## What you will do
- 1) In the post on Voltaire, list in order each remark spoken aloud in the anecdote about the theatre and the medicine.
- 2) Write the next part of the post on Voltaire, picking up after its final sentence.

Is the picture above the perfect book cover? Simple, attractive, and pointing towards the book's role as a work of combat, primarily against religion (but with a few jabs at what Voltaire viewed as some of the less important areas of philosophy). Certainly far better than the stodgy hardbacks which fill up every shelf of academic libraries. Far better than any of my textbooks, past and present, whose pictures seem to compete for which can be least relevant to the actual topic.
One of the jabs Voltaire makes is at the study of Aesthetics. His view can roughly be summarised as, "Of course beauty is subjective, morons!" Quoting from the article entitled "Beau, Beauté" (translation by John Fletcher, from the edition linked to above):
I was at the theatre one day with a philosopher: 'How beautiful this tragedy is!' he said. 'What's so beautiful about it?' I asked. 'It's that the dramatist has achieved his aim,' he replied. The next day he took some medicine that did him good. 'It achieved its aim,' I said, 'what beautiful medicine!' He realised that a remedy cannot be said to be beautiful, and that to apply the word 'beauty' to something, it must arouse our admiration and give us pleasure. He agreed that this tragedy had inspired both feelings in him, and that was to kalon, the beautiful.

[Extracted data entries]
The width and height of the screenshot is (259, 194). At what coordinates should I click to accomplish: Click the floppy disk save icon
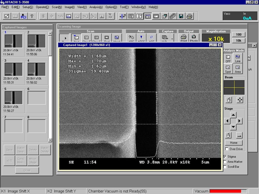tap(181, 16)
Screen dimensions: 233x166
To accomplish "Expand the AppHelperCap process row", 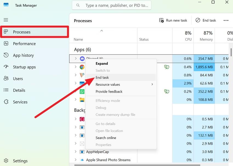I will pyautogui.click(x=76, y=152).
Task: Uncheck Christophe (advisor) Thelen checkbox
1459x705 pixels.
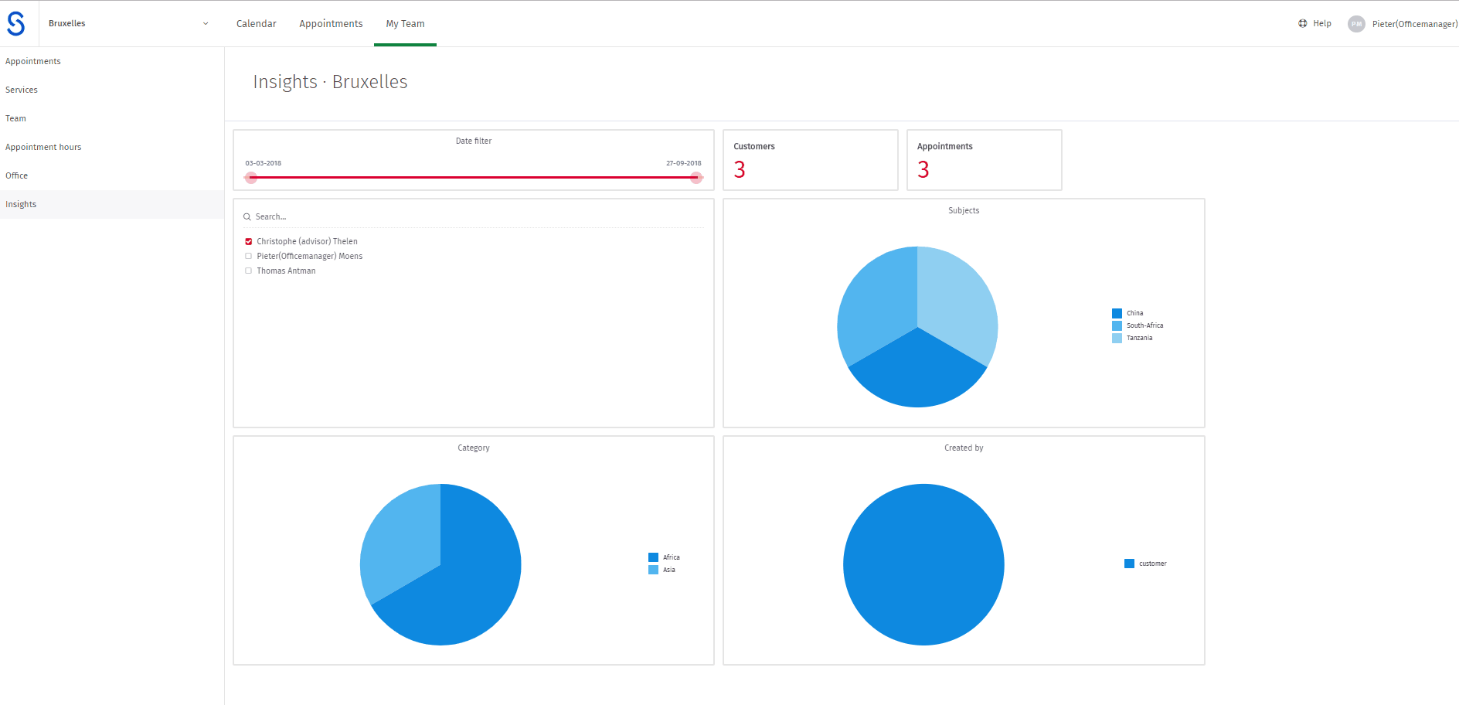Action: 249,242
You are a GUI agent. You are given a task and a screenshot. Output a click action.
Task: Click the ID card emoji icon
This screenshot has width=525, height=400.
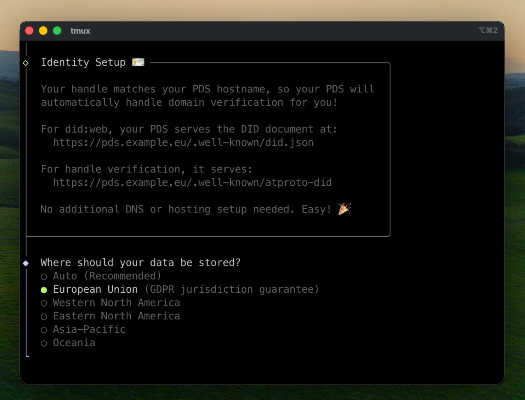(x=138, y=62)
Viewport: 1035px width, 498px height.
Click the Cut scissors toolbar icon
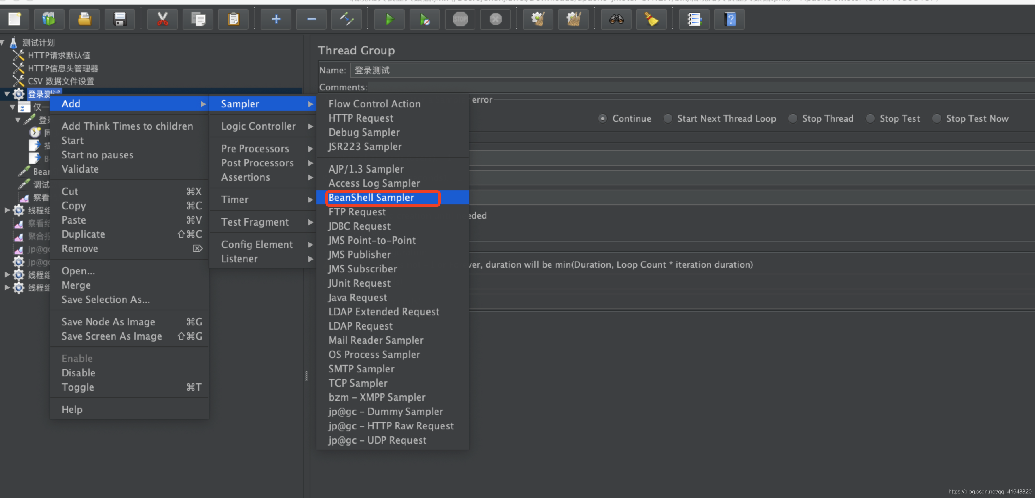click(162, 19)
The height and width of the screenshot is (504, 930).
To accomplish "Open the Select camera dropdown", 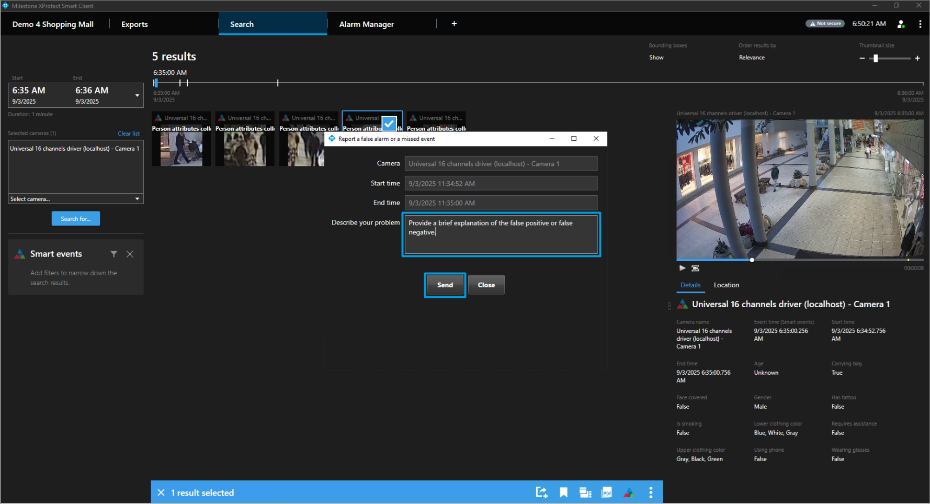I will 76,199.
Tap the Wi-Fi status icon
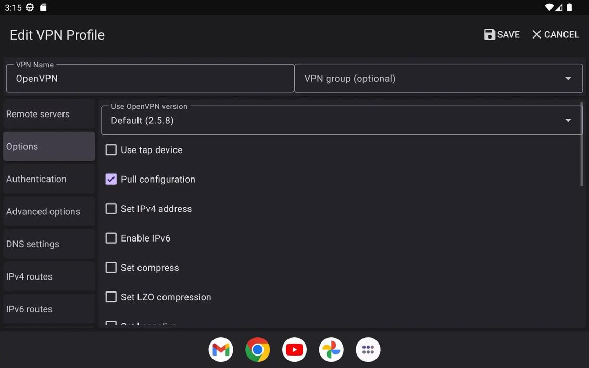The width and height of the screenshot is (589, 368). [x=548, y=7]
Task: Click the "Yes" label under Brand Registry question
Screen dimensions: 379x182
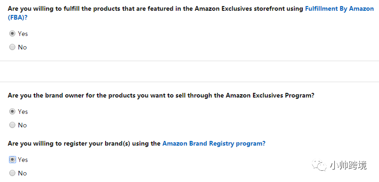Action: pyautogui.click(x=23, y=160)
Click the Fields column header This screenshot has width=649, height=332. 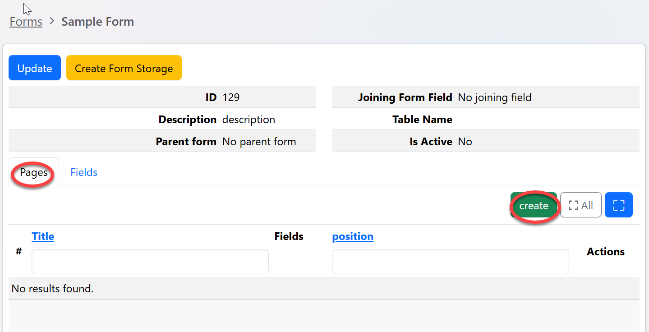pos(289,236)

## Task responses
- 1)
1. "How beautiful this tragedy is!"
2. "What's so beautiful about it?"
3. "It's that the dramatist has achieved his aim."
4. "It achieved its aim, what beautiful medicine!"

- 2)
I would suggest that Voltaire's companion's idea of beauty as "achieving its aim" is in fact more valuable than either of them realise. The picture of Voltaire wielding his quill in a duelling position achieves the aim of indicating what the book is about. Another cover which achieves this aim is that of my copy of Ernest Gellner's Nations and Nationalism. I picked it up in a second-hand-book shop and cannot find an exact replica, nor any copy of the painting adorning it, but it is quite similar to this:
A cart of aristocrats rides through a torchlit public square, surrounded by cheering crowds. Flags - I presume Italian, though possibly French - are festooned everywhere. It is less simple than the Pocket Philosophical Dictionary cover, but is equally attractive and is so nationalist that can almost hear the trumpets just by looking at it. Sometimes using a classical painting might be interpreted as rather pretentious but this is a sufficiently weighty topic to merit it. Compare it to a more recent cover of the same book:
This is plain ugly. Admittedly nationalism is pretty ugly too, but given that Gellner seems to be advocating it this cover seems rather out of place. Moreover, what is inherently nationalist about building projects? Perhaps this aims to show the role of industrialisation in promoting nationalism, but there are more obvious ways of doing this.